Outside, everything’s spinning: the lights of the traffic and street signs blur into each other. In that moment, in those few seconds as we spiral across the road, a memory hits me of a fairground ride Zizi took me on once. All flashing lights and booming music. I’d bawled from the moment the bar was lowered over my shoulders, while she’d laughed.
 

And then everything stops. The roar of the crash is replaced by the creaking of metal and the pounding of my heart in my ears.
 

I turn my head to check that Zizi is all right and the movement sends a knife of pain down my neck. She’s leaning against the van door. If it wasn’t for the trickle of blood trailing over her eyebrow, you’d think she was asleep, bored with a long journey.
 

Corina’s crumpled over the steering wheel, her hands folded under her head like she’s crying. Shank, too, is slumped forward, the seat belt straining against his weight.
 

Ethan is leaning up against the seat in front of him. He coughs, a wet rasping sound. I reach my hand out, wanting to pull him upright, to see his face and know that he’s OK. That if only one person makes it out of here, it’s him. Even raising my arm is an act of will: me against the pain.
 

My fingers brush against Ethan’s shoulder and I feel the tightness of his muscles under his shirt. ‘Ethan, are you—’
 

I don’t have time to finish before hands punch through the remaining glass, grab me by my shoulders, and pull me out through the window. I scream as my spine is scraped over the window frame. I’m pulled to standing.
 

It’s the man from the sports car. He’s staring at me with even more rage and hatred. I look around and see what caused the crash. He must have driven his car straight into us. Its nose is crumpled like a ball of black tinfoil.
 

As I’m trying to find my balance, he lets go of me with one hand, then whips it back around again, slapping me across the face so hard my teeth clash.
 

‘You can’t hide from me, bitch.’ Spittle hits my stinging cheek. ‘After the things you’ve done, I should kill you now.’
 

‘I don’t know what—’ is all I can manage to say before he takes another swing. I twist out of his grip so the blow hits my shoulder rather than my face. The force is still enough to knock me to the floor.
 

‘It’s her,’ another voice says.
 

A woman appears from behind the man and looks down at me.
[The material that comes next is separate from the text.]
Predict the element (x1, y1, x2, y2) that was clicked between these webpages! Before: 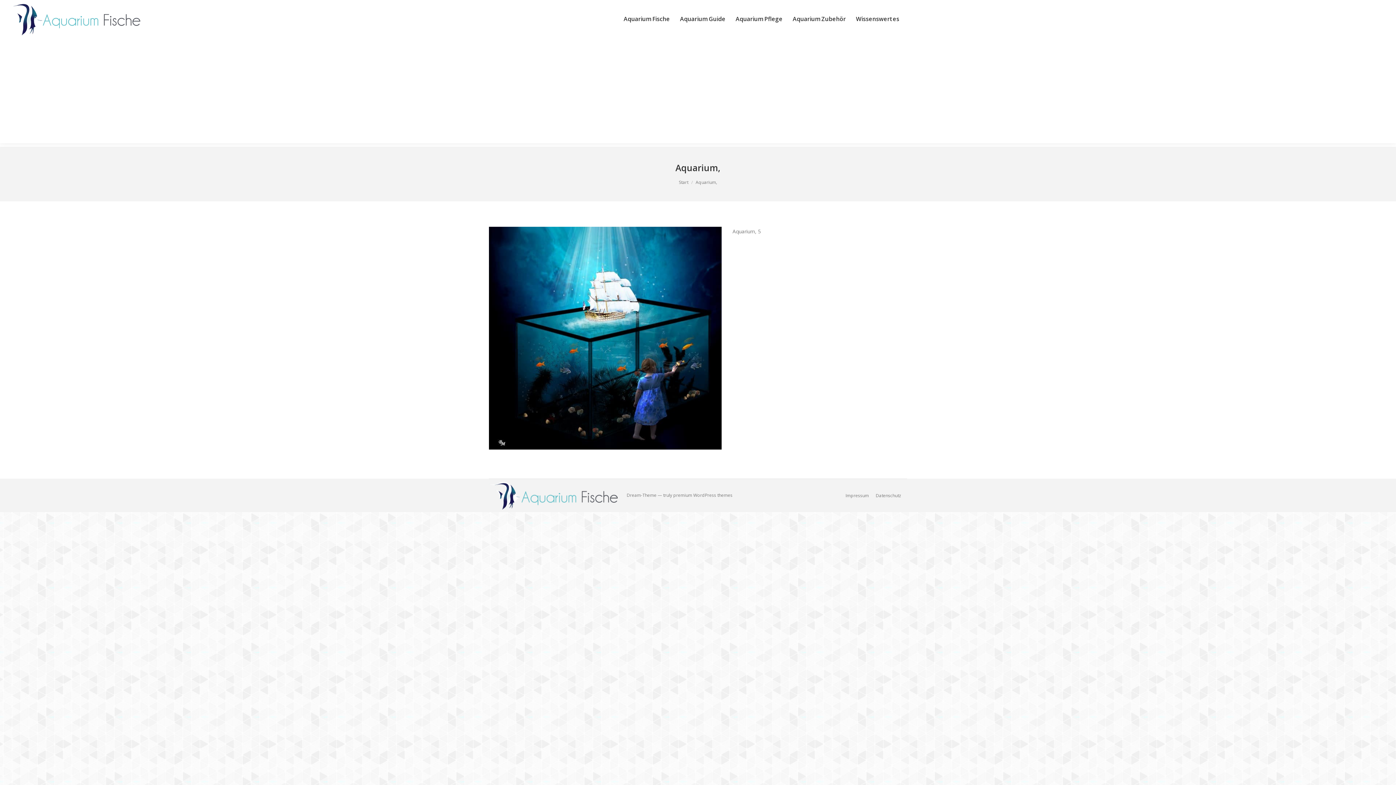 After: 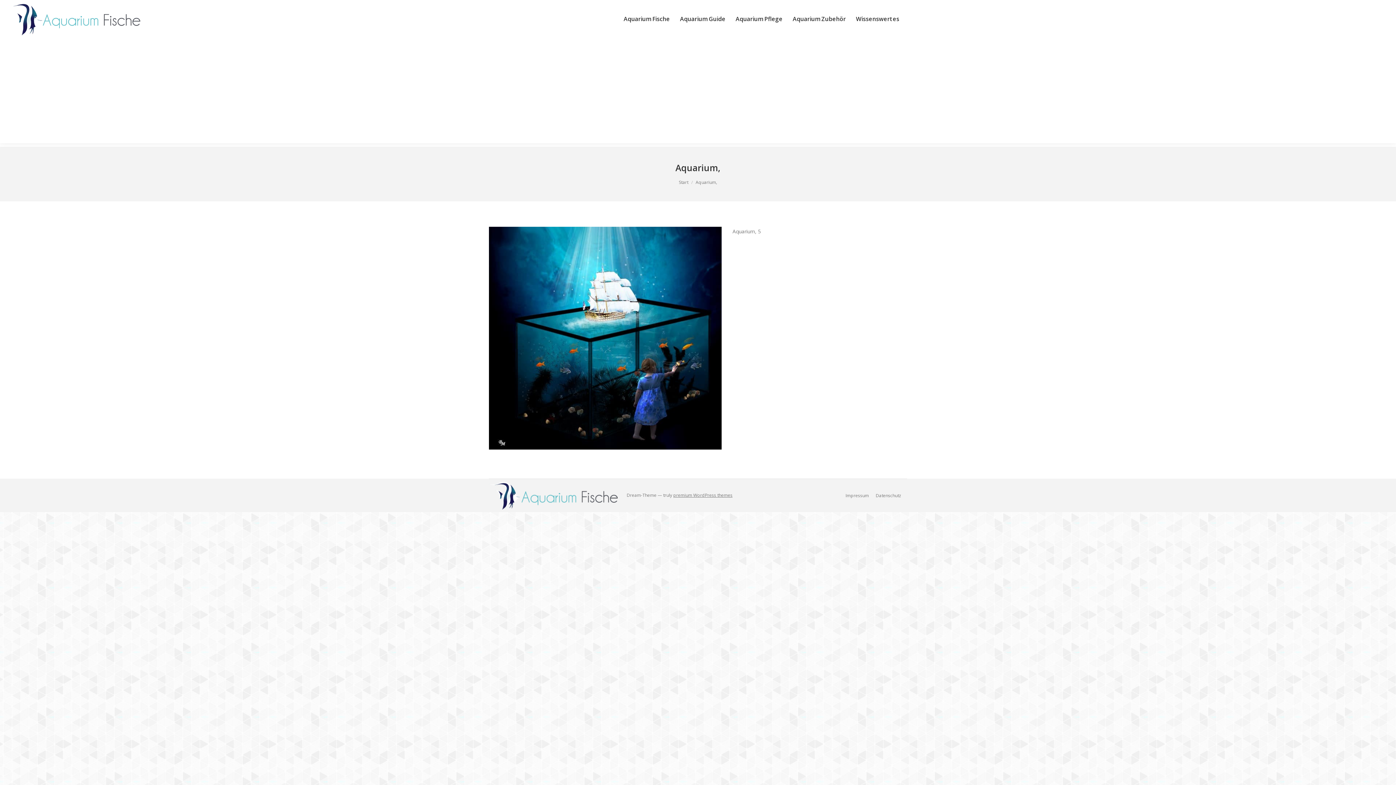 Action: bbox: (673, 492, 732, 498) label: premium WordPress themes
Her eyes are as dark and rage-filled as his. ‘The one who killed all those people?’
 

She takes another step forward and leans over me. She’s rake thin, dressed in a grey skirt suit, with heels so high it looks like she’s balancing on pencils. Hate pours off her like a scent.
 

The man slips off his jacket, folds it up, and places it carefully on the roof of his ruined car. He rolls his sleeves up.
 

‘You have the wrong person,’ I shout desperately.
 

The woman raises her foot over me, and I’m strangely embarrassed to catch a glimpse of a suspender belt before she stamps down on my chest with her stiletto heel.
 

I’m lucky she’s so thin and not able to put much force behind the stamp. I grab hold of her ankle and pull. She topples backwards, falling against the car.
 

But now it’s the man’s turn again.
 

I scrabble away from him when he grabs my hair and pulls me back on to my feet. He balls his hand into a fist. I close my eyes and wait.
 

The pain is worse than I could have imagined. I’ve been punched by kids before. But this feels like an anvil’s been dropped on my face. I gasp, the shock stealing my breath away.
 

He pushes me backwards and I stagger into the woman. She wrenches my arm behind my back and pulls my hair back, pinning me in place. ‘All those children,’ she hisses into my ear.